■ **Work required**
Make an exact copy of the lines from the one containing "Click inside the GDB command input field" through the end of the material, including both ends but no pictures.

■ **Extracted data**
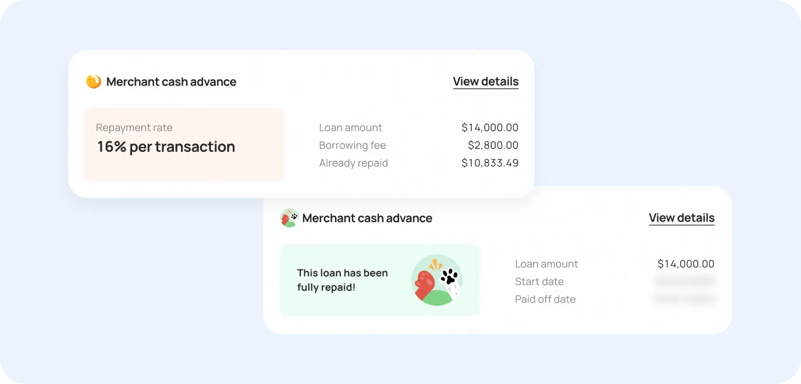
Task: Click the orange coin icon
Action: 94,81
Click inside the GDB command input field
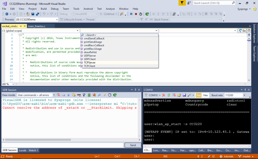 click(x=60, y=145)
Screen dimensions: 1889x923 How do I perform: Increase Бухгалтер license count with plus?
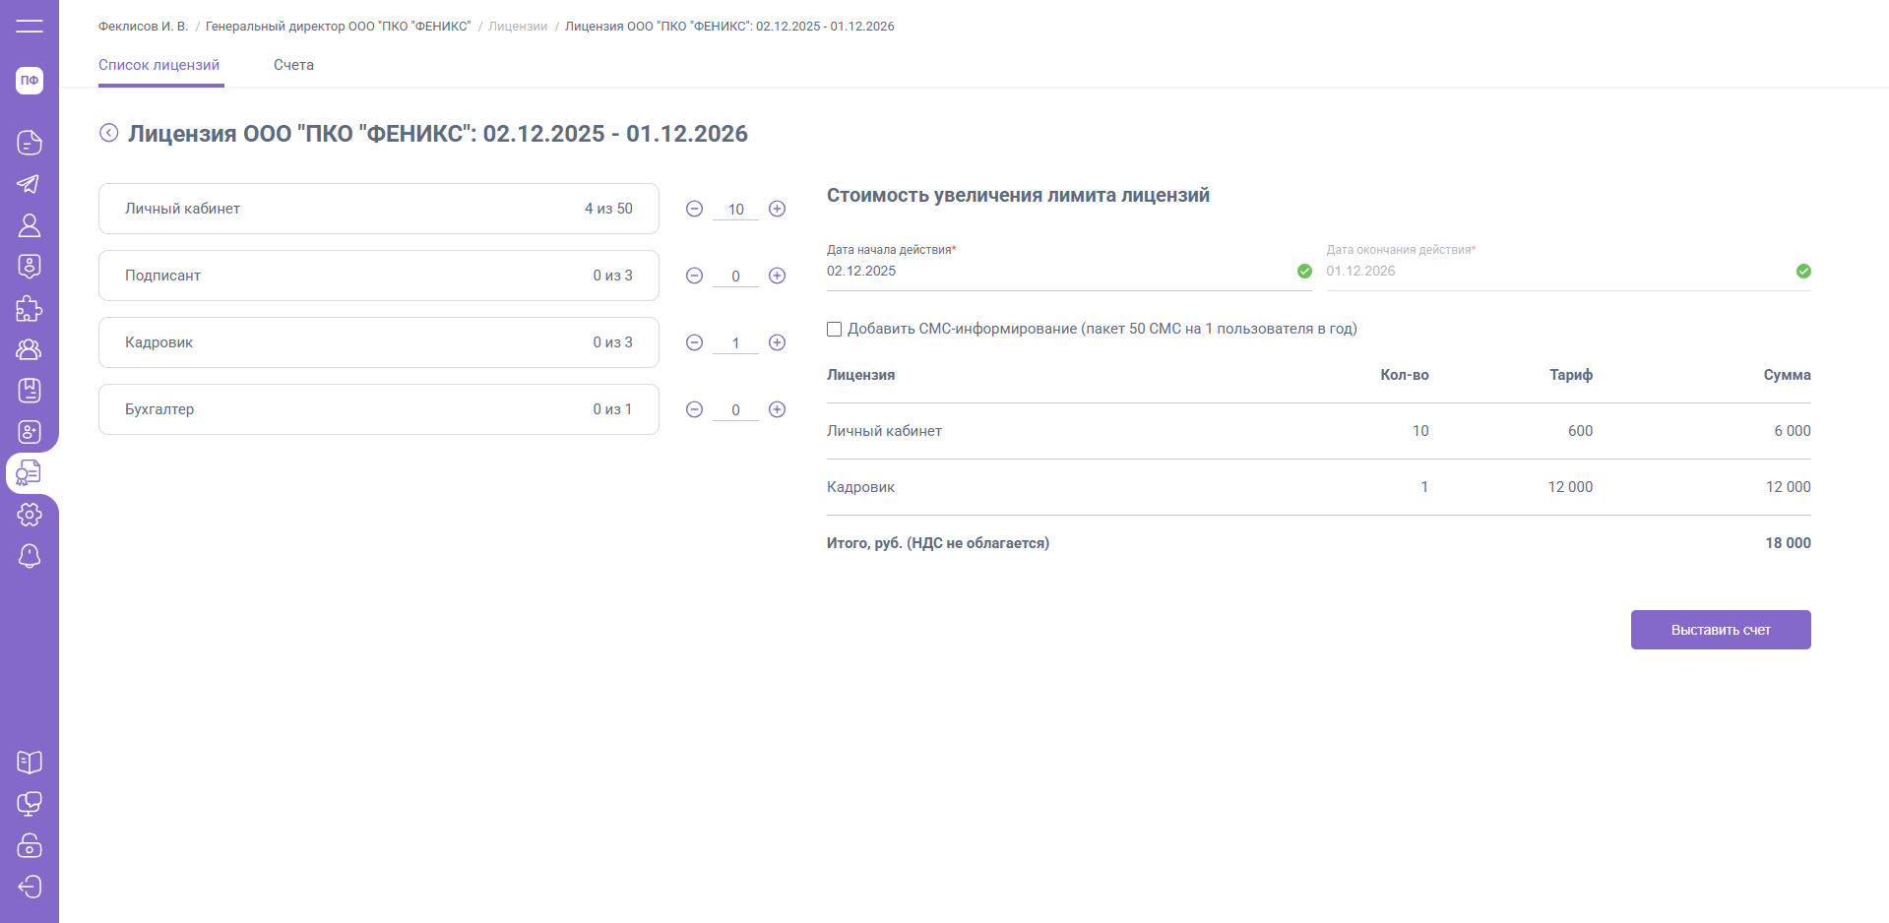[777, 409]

■ **Exercise result**
Click inside the GDB command input field
 click(x=60, y=145)
Screen dimensions: 1889x923 How do I perform: Increase Бухгалтер license count with plus?
[777, 409]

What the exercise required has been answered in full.